U zult zich misschien afvragen, waarom vertelt de Kinderombudsvrouw dit verhaal? Dit aprilnummer gaat over zorg en onderwijs. En ik ben gevraagd om in dit kader een column over thuiszitters te schrijven - niet over armoede en schulden. Maar meer dan u denkt hebben die twee met elkaar te maken: armoede en schulden en thuiszitters. Het verhaal van deze moeder gaat namelijk verder. Haar oudste zoon van dertien kreeg in hun oude woonplaats psychiatrische hulp en extra ondersteuning op school. Nu ze honderd kilometer verderop wonen is die hulp tijdelijk stop gezet. Het gaat niet goed met haar zoon. Ook niet op de school waar hij nu tijdelijk naartoe gaat. Steeds vaker blijft hij thuis. De afgelopen drie weken is hij helemaal niet meer op school geweest. Ja, hij dreigt een thuiszitter te worden.

De noodkreet van moeder gaat echter niet over haar thuiszittende zoon, maar over een huis. Want pas als ze weer een huis heeft, kan ze hun gezinsleven weer op de rit krijgen. Als ze weer een huis heeft, kan haar zoon weer zijn psychiatrische hulp krijgen en terug naar zijn vertrouwde school waar het de laatste tijd juist zo goed met hem ging.

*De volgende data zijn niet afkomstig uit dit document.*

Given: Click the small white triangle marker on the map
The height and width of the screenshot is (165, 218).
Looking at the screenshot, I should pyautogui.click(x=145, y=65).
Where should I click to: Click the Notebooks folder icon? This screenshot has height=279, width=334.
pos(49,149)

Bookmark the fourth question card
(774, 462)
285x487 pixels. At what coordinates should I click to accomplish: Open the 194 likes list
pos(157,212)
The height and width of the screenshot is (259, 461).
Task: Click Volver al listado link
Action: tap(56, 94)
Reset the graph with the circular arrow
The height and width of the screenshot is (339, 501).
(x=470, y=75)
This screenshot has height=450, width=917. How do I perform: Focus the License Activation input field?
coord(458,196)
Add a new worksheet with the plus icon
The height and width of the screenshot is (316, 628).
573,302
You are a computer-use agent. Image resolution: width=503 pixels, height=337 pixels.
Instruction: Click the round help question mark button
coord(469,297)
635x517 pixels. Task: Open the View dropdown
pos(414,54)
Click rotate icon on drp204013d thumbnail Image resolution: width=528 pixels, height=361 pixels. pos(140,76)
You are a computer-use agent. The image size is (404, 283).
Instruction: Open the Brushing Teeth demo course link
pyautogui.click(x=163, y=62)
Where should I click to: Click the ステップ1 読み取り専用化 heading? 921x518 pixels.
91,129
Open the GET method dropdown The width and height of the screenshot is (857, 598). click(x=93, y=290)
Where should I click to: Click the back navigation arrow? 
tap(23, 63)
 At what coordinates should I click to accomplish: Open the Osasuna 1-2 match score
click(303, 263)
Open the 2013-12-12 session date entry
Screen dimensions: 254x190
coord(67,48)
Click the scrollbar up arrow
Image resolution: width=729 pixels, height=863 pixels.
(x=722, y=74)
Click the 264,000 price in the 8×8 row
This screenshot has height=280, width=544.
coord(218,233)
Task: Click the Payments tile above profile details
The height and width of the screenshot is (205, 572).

Zo hangt alles met elkaar samen. Thuiszitters zijn ook de kinderen die vaak op andere lijstjes voorkomen: het zijn ook de kinderen die opgroeien in armoede, ook de kinderen die jeugdhulp ontvangen, ook de kinderen die soms te maken hebben (gehad) met geweld, de kinderen wiens ouders op een vervelende manier gescheiden zijn en ga zo maar door.

Werken in het belang van het kind

Wat staat ons voor deze kinderen te doen? Als Kinderombudsvrouw heb ik twee belangrijke boodschappen. De eerste is dat we allemaal, ongeacht onze professionele taak, moeten werken en handelen in het belang van het kind. De vraag die dan het zwaarst weegt, is wat deze jongen nu en voor zijn toekomst nodig heeft. Een vaste woonplaats, een stabiel gezin, continuïteit van zorg en een vertrouwde schoolomgeving met passende ondersteuning.

Mijn tweede boodschap: om te handelen in het belang van het kind moeten we integraal kijken en werken. Wie professioneel met een thuiszitter te maken krijgt, moet vaak de oplossing van het probleem op meerdere terreinen zoeken. Daarnaast is de preventie van thuiszitters niet alleen iets voor het onderwijs, maar in het geval van deze jongen ook een kwestie van schuldhulp en huisvesting. Een ambtenaar die gaat over een urgentieverklaring voor een woning, moet dus ook kijken naar het belang van het kind. Door een woning toe te wijzen, werkt hij in dit geval ook aan het voorkomen van thuiszitten.

Ik mis dit integrale denken. Ik zie hokjes en kokers. Terwijl we ook de ambitie hebben dat er in 2020 geen enkel kind langer dan drie maanden thuis zit. Tussen die droom en daad staan wetten in de weg en praktische bezwaren. Maar als we van het belang van het kind onze belangrijkste wet maken en integraal gaan werken, dan kunnen we die droom wél waar maken.

Voorpublicatie

Dit is een voorpublicatie van de gastcolumn die Kinderombudsvrouw Margrite Kalverboer heeft geschreven voor het aprilnummer van onderwijsvakblad Van Twaalf tot Achttien.